SimonTopp / drb_generalizability_data_release

This is the model archive and data release associated with Topp et al. 2022
Creative Commons Zero v1.0 Universal
0 stars 1 forks source link

Process Step #4

Closed amsnyder closed 1 year ago

amsnyder commented 1 year ago

I think your process step in the metadata should give an overview of what is happening in your model code. You can describe this in multiple steps. I will need to figure out how to include multiple steps using our pipeline/template, but here's an idea of the type of content you want to include, taken from this model archive.

  1. Download and process NWIS streamflow data. A set of scripts (https://code.usgs.gov/map/maprandomforest) were used to download daily streamflow data from the National Water Information System (NWIS), clean up the dataset, calculate baseflow separation by means of the PART algorithm, and aggregate the data by month and year.

  2. Watershed characteristics associated with the stream flow points of interest were calculated. Processing starts with a shapefile that captures the upstream drainage area associated with each stream flow point of interest. For training the random forest model, this was a shapefile of the basins associated with each stream gage. A shapefile of ungaged basins was used to generate watershed characteristics for points of interest for which no stream flow gaging exists.
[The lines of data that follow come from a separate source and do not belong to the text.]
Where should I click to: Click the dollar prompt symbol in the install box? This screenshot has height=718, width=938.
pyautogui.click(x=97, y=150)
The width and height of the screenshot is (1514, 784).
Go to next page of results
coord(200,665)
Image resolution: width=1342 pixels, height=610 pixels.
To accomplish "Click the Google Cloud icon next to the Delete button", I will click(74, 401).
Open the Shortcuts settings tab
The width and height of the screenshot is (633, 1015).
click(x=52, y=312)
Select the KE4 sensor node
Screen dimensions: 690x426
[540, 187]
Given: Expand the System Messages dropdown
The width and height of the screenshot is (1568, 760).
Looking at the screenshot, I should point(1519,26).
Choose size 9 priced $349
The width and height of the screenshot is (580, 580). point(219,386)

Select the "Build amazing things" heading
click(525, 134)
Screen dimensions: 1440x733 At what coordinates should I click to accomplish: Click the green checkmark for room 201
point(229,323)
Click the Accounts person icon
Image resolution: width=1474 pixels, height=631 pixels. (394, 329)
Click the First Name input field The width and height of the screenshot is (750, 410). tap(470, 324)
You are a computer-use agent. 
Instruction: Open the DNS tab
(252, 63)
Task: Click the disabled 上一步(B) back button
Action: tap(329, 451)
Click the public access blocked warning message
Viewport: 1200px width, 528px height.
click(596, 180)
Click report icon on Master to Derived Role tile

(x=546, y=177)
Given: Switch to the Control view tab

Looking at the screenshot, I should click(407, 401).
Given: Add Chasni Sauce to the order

    Zonal statistics were calculated for each basin, and included: 1) predominant surficial geology classification 2) elevation statistics (min, max, mean, std. deviation) 3) weather statistics: tmin, tmax, precipitation, and several lagged derivatives 4) estimated Hargreaves-Samani reference ET0, calculated from the weather data

  3. Data assembly. Processed NWIS data (step 1) were joined to processed watershed characteristics (step 2) to produce a file that could be used to train the random forest model (testFlowDat.csv). The files 'testGagesDat.csv' and 'testUngagedDat.csv' were processed similarly, but contain no baseflow or total flow data items; these represent inputs that can be used by the random forest model to produce flow estimates at gaged sites that were missing records, or at ungaged sites.

  4. Random forest training. The random forest model was trained on the inputs contained in 'testFlowDat.csv'. Model testing revealed that neither the elevation nor the surficial geological classifications data appreciably improved the model outputs; subsequently, although the inputs contain columns of data containing the Reed and Bush surficial geology and the elevation statistics, they were not used in the final random forest model.

    The random forest training process produced two random forest 'objects': one was trained on total surface flow (original_trained_rf_model_object__total_flow.RData), the other on stream baseflows (original_trained_rf_model_object__baseflow.RData). These random forest objects may be fed new input data in order to calculate baseflow and total stream flow at other ungaged sites.

  5. Apply random forest model. The files 'testGagedDat.csv' and 'testUngagedDat.csv' were used as input to the random forest model to fill in missing slices of data for gaged and ungaged (respectively) basins. The output of this step was captured in the file 'XXXXX'. A second set of estimates was generated for a second set of points (XXXX.csv).

SimonTopp commented 1 year ago

Updated the process description to be more detailed akin to example.